"I'm not sure of that. Not unless she's willing. To do her any real good, I'd have to have her under observation for some weeks. And cases like hers are peculiar, peculiarly strong-headed.... However, I'll see if I can do anything with her now, and let you know."
Three minutes after he had left, he knocked again.
"Too late, Miss Lee," he reported. "Nelly Marquis checked out about a quarter of an hour ago, they tell me at the desk—called for an auto and left no address."
XXVI
The indigene of Southern California has long since ceased to regard with much interest the publicly practised tribal customs of those clans which herd upon the motion-picture reservation. He no longer thinks he's seeing life when he comes upon troops of fairy policemen rapturously chasing their trails by broad daylight, or woebegone gentlemen with too much trousers popping out of manholes in public thoroughfares, or painfully unconscious sweethearts in broad-minded evening dress at high noon fondling each other in front of, say, the Hollywood Hotel. He no more knows a thrill when motor-loads of revellers in giddy costume and with sanguine noses blow by his unromantic bungalow at breakneck speed, preceded or followed by other cars filled with bored proletaires in workaday clothes, among them one embracing affectionately the slim young limbs of a camera tripod. And if he should chance to observe his next-door neighbour lamming the everlasting daylights out of his wife on the front lawn, he would make sure there was no camera within range before telephoning for the police.
A month of Hollywood had so accustomed Lucinda to such sights that she became a part of them, at least in as far as involved coursing through the streets in full make-up, without any sense of making herself unduly conspicuous.

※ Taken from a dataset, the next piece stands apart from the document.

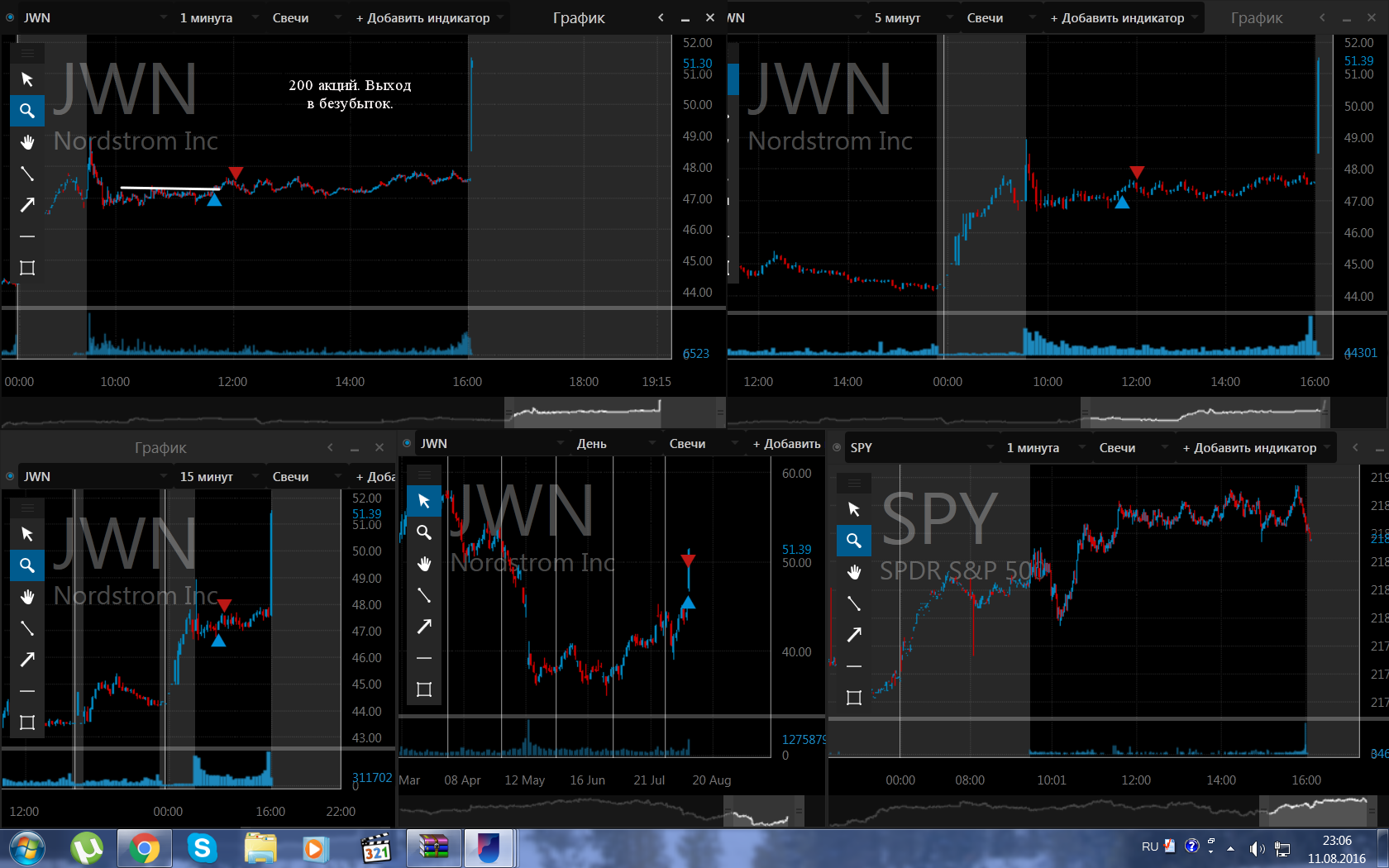This screenshot has width=1389, height=868.
Task: Pick the hand pan tool in top-left chart
Action: 27,141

She even forgot to think it strange that she, Lucinda Druce, should not resent being made love to unprofessionally, that is to say without an eye to the camera, by a man with rouge on cheeks and lips and eyelashes beaded with mascaro.
If the feeling that she had cast her lines in strange places was quick to wear off, in those three days of work with the Summerlad company, the fun of it wasn't. Lucinda threw herself into the detail of every hour with tremendous zest, and liked it all as she seldom had liked anything before.

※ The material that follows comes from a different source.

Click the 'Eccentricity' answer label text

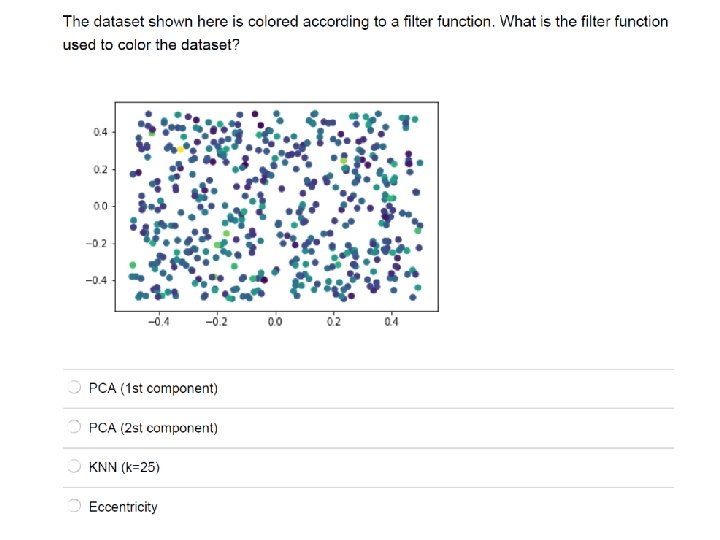point(123,506)
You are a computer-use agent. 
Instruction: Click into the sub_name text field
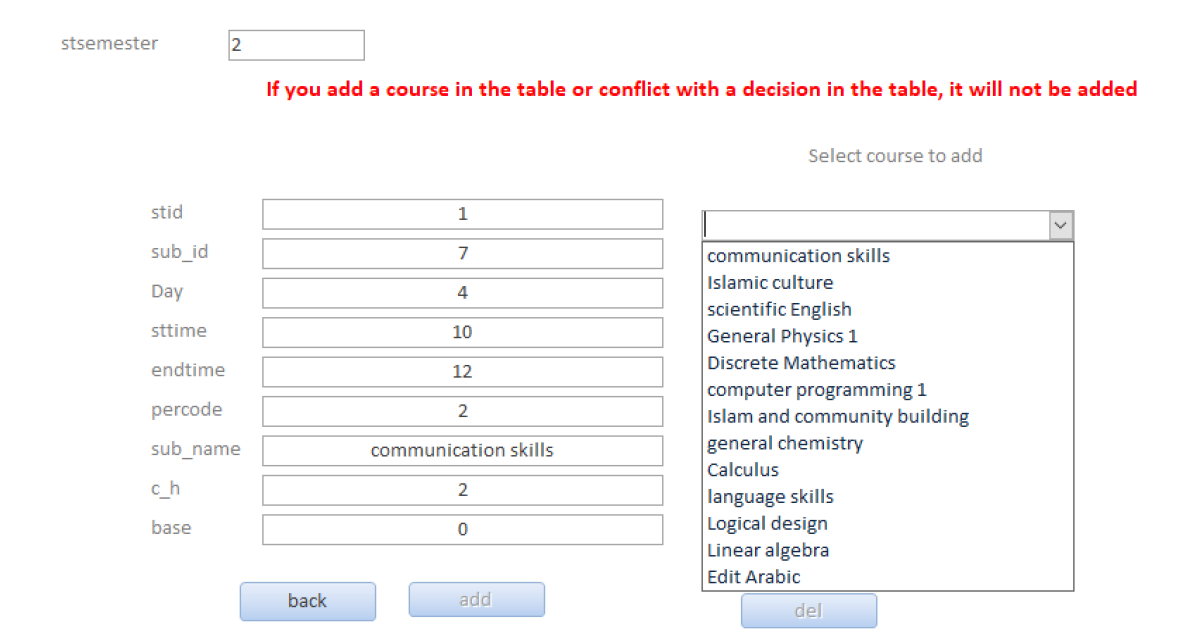[463, 451]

To rise hours before the time at which use had habited her to waking, rout the drowsiness from her flesh with a cold plunge, dress hastily in her becoming white costume, snatch a bite of breakfast and dash out into the cool glow of morning sunlight to rendezvous at the studio; to pick up Lynn and Fanny for company on a cross-country race to a wild canyon of the Sierra Madre; to change to horseback when the going grew perilous for motor travel, and ride five miles farther up a trail that now ran level with the rushing waters of a mountain stream, now climbed dizzily above it on rocky ledges barely wide enough to afford foothold for one horse at a time, ending in a lovely wilderness spot which Jacques had selected because, he said, it hadn't been "shot to death"; to idle, chat and giggle with Lynn, Fanny and Alice Drake during the long delays devoted by Jacques to making up his mind what he wanted the company to do in preference to the action indicated in the continuity which he was politely presumed to be producing; to lunch al fresco, grouped round a blanket on which a decidedly rude and hearty picnic meal was spread; to frolic through a few minutes of make-believe while the camera clicked and Jacques bawled directions through a megaphone; then to drive back in the evening lull, with lights breaking out in lilac dusk like fireflies in a tinted mist; to get home so weary that she could hardly keep awake long enough to wolf down the dinner for which she was ravening, then to fling herself into the warm, all-obliterating haven of bed; and all the while to be falling more and more madly in love but still practising delectable, self-tantalizing self-denial: this wasn't work in any sense, but play, sheer play of a most gorgeous sort and of which surely one could never tire.